On September 27 at 11:00 am EST, join George Washington University’s Institute for Middle East Studies and the Tahrir Institute for Middle East Policy (TIMEP) for a virtual discussion marking the launch of a new special issue of the Arab Law Quarterly titled: “Authoritarianism in the Arab World.” The special issue, the in-print publication of which is forthcoming in October 2022, brings together young and mid-career scholars of law and policy with practitioners from and in the Arab world to unpack how the law has been leveraged by governments, lawyers, and civil society organizations to entrench, reverse, and challenge authoritarianism in the region.

Three of the issue’s authors will join in conversation with each other, with introductory remarks by the issue’s co-editor, Nathan Brown (George Washington University) and Wendy Pearlman (Northwestern University) serving as discussant. Samer Anabtawi (University College London) will present his paper on the use of strategic litigation to protect LGBTQI+ rights in Lebanon and Tunisia; Ghuna Bdiwi (University of Ottawa Faculty of Law) on the regime’s use of housing, land, and property decrees to bring about forced demographic change in Syria; and Rosalie Rubio (George Washington University) on the weaponization of counter-terrorism legislation in Jordan to silence dissent.

 

The Middle East Policy Forum is presented with the generous support of ExxonMobil.

Speakers

  • Nathan Brown is a professor of political science at George Washington University and a nonresident senior fellow at the Carnegie Endowment for International Peace. His two most recent books are Arguing Islam after the Revival of Arab Politics (Oxford, 2016) and Lumbering State, Restless Society: Egypt in the Modern Era (with Shimaa Hatab and Amr Adly, Columbia, 2021).

  • Wendy Pearlman is a Professor of Political Science at Northwestern University, where she also holds the Charles Deering McCormick Professorship of Teaching Excellence. Her research focuses on the comparative politics of the Middle East, social movements, political violence, refugees and migration, emotions and mobilization, and the Arab-Israeli conflict.

  •   Samer Anabtawi is a lecturer (Assistant Professor) in comparative politics at University College London (UCL). His research focuses on social movements in the MENA region, LGBTQ politics, and authoritarianism.

  • Ghuna Bdiwi is an Alex Trebek Postdoctoral Fellow at the University of Ottawa Faculty of Law. She is a lawyer and human rights activist with legal practice experience in Syria and Canada.  In Syria, her practice focused on cases that involved arbitrary detention and torture of political detainees, while in Canada, her legal work focuses on refugee and immigration law.

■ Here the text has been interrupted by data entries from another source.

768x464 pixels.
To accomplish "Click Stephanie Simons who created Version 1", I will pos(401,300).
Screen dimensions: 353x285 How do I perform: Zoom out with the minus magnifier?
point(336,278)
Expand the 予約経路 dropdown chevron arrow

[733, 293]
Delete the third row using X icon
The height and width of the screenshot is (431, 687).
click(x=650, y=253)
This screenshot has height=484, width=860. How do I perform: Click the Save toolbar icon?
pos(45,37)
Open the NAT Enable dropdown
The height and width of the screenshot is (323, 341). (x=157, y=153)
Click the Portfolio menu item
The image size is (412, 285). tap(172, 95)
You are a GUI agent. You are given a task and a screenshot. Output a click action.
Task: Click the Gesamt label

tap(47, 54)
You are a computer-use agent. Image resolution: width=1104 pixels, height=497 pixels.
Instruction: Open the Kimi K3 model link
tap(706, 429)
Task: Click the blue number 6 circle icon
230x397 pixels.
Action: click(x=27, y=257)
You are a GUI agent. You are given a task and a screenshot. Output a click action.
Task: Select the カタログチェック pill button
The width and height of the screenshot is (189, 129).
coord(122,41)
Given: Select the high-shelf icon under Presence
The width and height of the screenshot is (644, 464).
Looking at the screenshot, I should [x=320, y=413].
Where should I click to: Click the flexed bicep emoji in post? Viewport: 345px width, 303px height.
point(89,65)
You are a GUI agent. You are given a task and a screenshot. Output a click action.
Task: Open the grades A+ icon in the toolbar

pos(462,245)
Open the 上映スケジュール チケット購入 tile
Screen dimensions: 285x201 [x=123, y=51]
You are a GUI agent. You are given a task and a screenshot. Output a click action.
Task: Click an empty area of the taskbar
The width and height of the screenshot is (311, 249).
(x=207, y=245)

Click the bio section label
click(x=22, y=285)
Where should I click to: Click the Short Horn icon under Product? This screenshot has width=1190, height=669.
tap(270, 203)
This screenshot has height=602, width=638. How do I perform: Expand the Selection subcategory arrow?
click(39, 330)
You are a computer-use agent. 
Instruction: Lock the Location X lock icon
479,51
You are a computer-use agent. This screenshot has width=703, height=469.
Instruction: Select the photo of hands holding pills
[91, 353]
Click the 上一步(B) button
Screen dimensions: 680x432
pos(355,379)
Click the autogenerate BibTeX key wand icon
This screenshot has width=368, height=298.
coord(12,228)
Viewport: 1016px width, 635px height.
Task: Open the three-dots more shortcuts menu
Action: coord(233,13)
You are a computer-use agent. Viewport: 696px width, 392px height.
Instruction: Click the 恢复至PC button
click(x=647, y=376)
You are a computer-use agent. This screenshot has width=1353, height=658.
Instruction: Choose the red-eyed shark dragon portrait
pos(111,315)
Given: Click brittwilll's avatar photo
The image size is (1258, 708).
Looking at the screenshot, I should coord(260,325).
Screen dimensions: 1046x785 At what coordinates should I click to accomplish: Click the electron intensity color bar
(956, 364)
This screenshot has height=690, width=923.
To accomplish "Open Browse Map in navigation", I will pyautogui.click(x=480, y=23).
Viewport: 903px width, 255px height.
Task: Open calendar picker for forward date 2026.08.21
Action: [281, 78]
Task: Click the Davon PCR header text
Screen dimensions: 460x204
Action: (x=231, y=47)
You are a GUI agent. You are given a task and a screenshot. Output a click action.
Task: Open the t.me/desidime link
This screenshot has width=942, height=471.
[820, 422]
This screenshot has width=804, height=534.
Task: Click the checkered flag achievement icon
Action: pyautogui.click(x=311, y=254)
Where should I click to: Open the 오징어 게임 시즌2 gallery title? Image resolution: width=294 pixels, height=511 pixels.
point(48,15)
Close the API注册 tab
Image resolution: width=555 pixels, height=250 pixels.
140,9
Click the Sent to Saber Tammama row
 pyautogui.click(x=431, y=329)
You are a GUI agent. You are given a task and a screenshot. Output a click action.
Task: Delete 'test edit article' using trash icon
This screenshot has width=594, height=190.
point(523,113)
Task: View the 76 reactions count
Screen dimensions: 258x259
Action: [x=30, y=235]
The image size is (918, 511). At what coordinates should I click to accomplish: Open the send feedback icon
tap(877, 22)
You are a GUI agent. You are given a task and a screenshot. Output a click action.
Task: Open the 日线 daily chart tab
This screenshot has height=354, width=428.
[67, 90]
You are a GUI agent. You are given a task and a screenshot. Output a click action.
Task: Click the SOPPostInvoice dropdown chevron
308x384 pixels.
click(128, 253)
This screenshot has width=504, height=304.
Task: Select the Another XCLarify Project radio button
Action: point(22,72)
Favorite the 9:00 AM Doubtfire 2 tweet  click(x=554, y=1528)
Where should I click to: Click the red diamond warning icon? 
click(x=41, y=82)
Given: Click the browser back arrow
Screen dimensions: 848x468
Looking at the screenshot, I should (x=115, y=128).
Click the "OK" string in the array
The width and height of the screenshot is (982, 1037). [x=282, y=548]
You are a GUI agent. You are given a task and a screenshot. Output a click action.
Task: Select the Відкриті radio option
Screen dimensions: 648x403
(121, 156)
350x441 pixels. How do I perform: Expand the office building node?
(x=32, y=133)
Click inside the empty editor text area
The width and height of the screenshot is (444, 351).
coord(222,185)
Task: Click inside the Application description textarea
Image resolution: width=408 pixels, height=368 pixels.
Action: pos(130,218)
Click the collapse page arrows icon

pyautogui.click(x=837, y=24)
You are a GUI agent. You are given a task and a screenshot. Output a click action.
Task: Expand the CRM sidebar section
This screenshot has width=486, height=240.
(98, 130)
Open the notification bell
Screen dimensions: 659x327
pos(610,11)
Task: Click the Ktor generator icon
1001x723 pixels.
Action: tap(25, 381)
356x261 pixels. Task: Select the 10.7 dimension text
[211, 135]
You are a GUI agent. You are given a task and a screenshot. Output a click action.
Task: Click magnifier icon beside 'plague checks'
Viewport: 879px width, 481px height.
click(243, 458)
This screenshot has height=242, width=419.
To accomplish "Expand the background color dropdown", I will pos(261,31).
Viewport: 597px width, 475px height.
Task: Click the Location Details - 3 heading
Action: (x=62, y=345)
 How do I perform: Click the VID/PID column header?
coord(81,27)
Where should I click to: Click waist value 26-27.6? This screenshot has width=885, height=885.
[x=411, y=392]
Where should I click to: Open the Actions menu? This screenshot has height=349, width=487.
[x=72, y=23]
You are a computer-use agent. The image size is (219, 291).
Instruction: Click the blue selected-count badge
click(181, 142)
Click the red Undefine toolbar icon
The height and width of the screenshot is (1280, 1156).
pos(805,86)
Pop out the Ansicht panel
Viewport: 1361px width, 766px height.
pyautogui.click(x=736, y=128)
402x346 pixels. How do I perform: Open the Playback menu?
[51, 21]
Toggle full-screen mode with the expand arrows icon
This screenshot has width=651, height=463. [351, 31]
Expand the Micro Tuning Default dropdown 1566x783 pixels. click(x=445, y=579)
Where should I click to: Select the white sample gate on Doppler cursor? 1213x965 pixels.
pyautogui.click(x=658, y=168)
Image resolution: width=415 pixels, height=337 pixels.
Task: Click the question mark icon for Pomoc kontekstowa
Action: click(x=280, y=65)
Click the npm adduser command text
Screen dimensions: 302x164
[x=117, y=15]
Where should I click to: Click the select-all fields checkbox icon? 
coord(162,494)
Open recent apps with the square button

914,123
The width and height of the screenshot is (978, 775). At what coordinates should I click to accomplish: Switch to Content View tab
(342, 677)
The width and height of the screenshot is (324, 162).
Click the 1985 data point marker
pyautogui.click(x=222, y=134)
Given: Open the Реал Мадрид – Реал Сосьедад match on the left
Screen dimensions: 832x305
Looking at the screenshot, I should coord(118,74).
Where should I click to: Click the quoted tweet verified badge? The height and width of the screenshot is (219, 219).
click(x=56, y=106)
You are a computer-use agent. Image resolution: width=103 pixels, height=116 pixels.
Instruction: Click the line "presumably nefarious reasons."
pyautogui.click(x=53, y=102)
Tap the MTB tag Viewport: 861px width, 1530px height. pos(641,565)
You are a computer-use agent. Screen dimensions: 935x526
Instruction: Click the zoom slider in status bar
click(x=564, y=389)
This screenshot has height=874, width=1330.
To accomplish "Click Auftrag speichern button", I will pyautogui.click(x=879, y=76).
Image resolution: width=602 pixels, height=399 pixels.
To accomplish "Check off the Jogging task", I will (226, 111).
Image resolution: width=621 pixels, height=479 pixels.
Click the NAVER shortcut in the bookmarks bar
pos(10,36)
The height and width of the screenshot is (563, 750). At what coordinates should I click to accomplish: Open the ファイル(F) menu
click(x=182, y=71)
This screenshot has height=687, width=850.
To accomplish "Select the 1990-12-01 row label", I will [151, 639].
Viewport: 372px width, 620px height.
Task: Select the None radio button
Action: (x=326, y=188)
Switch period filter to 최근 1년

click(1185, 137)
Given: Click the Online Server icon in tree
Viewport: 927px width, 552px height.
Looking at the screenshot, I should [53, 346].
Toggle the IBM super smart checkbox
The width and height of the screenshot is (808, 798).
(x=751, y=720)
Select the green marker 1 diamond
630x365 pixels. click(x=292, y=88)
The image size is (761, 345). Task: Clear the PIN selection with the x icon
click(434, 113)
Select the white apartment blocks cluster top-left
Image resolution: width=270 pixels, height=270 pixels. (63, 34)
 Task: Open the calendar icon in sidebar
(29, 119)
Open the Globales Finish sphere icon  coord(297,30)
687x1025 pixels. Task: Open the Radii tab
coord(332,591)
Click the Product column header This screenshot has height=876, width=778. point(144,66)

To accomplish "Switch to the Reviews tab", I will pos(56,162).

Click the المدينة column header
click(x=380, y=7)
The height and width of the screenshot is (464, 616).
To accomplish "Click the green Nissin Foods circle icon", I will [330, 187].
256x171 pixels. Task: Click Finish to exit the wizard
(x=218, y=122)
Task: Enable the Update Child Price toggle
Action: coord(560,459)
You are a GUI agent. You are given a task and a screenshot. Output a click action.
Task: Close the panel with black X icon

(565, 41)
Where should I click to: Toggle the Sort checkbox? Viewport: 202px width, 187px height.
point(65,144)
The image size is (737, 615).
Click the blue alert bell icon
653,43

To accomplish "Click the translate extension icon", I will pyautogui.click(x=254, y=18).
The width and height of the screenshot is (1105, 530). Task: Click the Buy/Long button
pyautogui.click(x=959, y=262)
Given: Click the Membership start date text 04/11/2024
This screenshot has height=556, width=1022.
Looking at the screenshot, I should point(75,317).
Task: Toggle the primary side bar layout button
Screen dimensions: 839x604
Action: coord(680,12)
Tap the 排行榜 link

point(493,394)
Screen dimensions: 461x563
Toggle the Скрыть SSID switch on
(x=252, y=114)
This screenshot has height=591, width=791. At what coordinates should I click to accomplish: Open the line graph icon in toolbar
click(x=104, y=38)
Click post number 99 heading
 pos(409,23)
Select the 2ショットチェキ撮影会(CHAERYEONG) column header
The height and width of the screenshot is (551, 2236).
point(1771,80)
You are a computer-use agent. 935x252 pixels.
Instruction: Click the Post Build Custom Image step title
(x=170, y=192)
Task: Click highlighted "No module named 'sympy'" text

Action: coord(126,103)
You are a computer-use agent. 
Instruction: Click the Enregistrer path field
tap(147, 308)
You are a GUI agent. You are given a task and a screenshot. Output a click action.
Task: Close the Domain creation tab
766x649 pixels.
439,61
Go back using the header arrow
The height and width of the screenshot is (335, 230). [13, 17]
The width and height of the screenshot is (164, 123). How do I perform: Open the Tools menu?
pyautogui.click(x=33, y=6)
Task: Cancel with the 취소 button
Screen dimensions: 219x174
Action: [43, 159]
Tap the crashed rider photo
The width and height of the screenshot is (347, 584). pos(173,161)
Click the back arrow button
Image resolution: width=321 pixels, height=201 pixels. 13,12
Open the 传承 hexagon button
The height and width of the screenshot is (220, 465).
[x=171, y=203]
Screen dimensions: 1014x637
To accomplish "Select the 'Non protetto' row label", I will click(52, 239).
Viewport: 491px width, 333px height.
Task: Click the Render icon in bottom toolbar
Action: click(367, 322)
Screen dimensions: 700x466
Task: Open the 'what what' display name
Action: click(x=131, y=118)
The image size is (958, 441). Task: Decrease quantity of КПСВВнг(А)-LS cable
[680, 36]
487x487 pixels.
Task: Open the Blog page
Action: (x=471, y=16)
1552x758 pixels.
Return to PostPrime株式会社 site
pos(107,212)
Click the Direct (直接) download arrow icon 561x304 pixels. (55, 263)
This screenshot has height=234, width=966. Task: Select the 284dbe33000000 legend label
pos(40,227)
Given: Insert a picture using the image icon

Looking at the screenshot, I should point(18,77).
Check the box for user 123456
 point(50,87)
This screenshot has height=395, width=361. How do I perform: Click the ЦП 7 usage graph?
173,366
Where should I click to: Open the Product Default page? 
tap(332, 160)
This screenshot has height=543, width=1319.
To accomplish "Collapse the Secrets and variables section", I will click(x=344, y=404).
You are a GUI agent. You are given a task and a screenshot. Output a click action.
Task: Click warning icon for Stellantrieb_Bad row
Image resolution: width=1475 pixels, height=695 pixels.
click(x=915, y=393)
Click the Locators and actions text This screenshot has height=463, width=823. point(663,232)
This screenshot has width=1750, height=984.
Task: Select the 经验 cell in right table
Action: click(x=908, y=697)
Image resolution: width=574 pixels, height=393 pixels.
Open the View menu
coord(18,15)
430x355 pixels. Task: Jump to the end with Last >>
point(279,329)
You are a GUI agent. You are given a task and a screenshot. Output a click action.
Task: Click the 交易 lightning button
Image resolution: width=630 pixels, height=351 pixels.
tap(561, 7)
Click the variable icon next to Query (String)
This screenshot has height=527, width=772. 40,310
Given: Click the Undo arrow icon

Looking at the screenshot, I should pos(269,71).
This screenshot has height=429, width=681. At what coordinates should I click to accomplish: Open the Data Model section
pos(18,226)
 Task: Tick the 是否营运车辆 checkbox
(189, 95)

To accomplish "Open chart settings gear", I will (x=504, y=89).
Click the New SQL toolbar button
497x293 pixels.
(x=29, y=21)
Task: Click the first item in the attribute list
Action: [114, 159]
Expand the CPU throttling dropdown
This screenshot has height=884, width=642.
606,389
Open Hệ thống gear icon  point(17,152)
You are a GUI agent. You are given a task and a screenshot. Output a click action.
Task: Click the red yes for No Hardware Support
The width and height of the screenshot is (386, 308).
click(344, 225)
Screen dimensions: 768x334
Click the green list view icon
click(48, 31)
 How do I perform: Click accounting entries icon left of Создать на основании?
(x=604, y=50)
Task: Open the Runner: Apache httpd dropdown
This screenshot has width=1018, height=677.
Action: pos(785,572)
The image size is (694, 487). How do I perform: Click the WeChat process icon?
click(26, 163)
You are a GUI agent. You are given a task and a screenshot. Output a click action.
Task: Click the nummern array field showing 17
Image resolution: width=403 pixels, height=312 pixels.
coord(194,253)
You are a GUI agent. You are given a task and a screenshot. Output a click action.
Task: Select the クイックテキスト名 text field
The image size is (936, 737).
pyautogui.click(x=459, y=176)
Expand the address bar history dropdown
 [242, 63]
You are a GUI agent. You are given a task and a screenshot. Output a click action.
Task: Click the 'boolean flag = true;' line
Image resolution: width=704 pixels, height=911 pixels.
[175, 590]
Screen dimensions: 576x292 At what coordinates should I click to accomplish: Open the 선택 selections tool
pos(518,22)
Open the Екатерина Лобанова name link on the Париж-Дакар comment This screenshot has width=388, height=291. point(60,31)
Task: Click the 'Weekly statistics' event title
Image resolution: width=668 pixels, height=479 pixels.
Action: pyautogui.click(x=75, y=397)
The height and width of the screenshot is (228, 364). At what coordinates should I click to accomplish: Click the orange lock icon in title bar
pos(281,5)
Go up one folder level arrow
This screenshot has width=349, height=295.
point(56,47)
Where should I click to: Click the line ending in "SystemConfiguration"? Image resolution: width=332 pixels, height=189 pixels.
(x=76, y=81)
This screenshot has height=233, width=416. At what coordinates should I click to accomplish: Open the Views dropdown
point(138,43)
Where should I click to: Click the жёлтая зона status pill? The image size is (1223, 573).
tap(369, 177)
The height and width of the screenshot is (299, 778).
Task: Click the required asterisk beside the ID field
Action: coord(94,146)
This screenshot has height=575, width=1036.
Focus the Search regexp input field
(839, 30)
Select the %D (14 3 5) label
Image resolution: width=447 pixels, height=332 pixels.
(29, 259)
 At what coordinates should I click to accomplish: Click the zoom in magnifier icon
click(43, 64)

  •   Rosalie Rubio is a Ph.D. candidate in the department of political science at George Washington University. Her scholarship examines authoritarian politics, civil-military relations, terrorism and counterterrorism, and the implications of security policy on governance in the Middle East and North Africa (MENA) with a special emphasis on intelligence institutions and Jordan.